#### Entries provided
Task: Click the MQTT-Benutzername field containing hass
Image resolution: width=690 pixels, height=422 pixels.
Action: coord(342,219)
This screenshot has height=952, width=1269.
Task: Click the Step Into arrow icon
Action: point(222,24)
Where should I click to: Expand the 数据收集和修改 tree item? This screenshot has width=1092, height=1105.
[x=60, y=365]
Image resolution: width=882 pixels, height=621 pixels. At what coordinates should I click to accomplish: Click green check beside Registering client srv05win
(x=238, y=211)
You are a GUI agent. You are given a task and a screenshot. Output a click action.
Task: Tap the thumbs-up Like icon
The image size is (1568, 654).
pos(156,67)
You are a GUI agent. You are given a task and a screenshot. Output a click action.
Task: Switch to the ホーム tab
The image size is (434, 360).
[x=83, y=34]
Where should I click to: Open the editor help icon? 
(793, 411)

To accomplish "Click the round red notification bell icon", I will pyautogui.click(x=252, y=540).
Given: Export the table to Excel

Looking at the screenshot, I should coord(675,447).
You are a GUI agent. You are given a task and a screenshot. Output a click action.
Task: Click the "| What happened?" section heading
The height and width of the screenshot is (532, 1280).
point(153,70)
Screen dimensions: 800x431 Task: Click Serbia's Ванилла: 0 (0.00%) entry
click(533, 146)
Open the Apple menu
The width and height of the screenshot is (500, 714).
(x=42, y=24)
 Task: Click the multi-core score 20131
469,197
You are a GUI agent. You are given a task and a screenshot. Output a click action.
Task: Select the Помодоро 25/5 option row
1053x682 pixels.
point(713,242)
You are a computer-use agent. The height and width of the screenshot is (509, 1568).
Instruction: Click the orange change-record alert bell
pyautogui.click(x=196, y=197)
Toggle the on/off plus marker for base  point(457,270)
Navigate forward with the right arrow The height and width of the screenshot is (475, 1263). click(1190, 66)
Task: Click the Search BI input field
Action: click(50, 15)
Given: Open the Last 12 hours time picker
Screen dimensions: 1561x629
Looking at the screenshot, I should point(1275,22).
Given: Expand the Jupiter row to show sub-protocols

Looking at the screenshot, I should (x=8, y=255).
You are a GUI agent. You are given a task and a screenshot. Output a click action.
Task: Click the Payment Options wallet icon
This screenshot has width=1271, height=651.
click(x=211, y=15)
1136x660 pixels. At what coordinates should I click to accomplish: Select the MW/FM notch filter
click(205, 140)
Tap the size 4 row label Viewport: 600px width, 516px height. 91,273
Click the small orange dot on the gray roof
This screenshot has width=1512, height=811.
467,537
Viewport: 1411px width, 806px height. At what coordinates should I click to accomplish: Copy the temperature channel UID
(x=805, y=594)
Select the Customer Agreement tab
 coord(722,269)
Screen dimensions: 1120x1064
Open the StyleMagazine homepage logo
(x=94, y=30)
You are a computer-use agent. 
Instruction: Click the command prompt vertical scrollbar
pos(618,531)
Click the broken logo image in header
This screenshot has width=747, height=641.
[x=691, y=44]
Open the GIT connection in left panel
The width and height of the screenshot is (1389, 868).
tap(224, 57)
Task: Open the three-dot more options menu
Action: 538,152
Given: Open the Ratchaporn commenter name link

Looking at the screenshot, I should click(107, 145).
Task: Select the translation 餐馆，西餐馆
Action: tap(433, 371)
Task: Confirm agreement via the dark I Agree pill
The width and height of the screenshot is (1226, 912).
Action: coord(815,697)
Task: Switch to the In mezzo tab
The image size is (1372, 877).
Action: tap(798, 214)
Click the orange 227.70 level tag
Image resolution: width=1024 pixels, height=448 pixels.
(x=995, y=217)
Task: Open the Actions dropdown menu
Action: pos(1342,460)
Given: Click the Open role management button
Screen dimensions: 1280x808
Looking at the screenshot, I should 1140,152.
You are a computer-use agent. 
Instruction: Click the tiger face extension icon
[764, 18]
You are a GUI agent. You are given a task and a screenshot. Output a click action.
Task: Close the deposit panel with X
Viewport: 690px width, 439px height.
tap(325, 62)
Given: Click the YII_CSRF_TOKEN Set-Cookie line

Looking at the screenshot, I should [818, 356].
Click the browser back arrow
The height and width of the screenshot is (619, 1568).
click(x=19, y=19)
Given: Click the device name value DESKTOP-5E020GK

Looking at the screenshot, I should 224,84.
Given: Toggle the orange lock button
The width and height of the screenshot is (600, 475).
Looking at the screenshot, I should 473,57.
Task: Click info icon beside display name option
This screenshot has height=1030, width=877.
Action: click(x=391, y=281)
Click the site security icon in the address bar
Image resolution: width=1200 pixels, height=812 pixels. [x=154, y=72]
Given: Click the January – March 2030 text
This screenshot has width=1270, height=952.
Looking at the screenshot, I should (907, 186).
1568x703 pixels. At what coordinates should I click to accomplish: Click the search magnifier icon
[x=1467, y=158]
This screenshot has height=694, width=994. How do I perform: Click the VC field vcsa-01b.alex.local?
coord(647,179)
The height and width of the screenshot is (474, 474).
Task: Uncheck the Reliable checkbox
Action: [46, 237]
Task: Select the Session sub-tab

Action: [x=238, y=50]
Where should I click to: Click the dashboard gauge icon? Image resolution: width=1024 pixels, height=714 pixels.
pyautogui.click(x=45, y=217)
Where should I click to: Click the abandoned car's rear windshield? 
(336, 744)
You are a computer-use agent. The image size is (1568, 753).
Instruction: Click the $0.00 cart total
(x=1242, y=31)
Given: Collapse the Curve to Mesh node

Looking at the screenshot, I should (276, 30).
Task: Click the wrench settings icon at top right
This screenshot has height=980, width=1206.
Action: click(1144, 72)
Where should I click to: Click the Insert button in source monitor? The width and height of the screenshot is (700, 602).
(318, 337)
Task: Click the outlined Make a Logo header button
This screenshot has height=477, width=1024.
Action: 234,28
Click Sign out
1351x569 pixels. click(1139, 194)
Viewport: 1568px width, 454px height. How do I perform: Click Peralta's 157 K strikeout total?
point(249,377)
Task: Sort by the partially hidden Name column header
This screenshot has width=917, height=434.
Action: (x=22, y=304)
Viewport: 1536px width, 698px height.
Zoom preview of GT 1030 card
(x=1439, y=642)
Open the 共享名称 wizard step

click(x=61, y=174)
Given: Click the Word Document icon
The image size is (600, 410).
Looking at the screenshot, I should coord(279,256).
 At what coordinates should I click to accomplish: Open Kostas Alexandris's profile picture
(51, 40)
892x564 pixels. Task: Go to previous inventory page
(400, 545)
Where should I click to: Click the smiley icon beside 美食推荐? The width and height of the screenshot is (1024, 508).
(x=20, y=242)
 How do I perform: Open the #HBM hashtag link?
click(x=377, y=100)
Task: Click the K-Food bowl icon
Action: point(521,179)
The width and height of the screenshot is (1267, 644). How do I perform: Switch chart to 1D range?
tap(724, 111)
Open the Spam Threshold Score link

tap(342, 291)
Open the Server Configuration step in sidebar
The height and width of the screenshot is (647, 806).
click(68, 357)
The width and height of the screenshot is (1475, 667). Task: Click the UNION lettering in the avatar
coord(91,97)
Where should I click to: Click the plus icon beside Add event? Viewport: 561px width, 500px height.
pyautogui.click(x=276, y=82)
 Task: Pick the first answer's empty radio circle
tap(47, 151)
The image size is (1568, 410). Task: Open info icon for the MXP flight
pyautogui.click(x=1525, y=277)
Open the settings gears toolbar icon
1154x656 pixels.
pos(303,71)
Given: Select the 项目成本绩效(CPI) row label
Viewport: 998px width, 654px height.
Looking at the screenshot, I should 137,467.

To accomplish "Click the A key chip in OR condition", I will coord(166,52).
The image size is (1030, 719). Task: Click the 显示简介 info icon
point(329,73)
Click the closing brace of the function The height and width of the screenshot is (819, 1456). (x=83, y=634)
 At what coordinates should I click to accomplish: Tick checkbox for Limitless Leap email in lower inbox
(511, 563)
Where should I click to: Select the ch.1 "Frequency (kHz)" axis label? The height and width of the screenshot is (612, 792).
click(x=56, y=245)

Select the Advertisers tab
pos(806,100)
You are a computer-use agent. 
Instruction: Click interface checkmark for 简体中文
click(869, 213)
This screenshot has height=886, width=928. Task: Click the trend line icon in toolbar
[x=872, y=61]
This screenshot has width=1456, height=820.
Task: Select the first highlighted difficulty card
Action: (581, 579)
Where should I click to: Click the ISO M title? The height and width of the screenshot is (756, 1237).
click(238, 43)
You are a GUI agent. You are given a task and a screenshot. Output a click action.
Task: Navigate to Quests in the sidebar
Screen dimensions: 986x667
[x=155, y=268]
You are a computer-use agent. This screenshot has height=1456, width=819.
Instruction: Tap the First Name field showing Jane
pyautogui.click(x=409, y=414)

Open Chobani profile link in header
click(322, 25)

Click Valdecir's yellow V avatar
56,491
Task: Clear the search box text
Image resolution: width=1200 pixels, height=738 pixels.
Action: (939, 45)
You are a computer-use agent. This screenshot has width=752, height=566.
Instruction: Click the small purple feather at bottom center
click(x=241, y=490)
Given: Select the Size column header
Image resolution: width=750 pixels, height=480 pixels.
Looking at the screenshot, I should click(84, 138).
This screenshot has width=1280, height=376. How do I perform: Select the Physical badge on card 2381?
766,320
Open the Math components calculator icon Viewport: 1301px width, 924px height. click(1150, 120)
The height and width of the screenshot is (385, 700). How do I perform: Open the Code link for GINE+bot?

#### Task directions
Search the records for the string "sidebar" and report each line that has it.

#### Answer area
Open the Server Configuration step in sidebar
Task: Navigate to Quests in the sidebar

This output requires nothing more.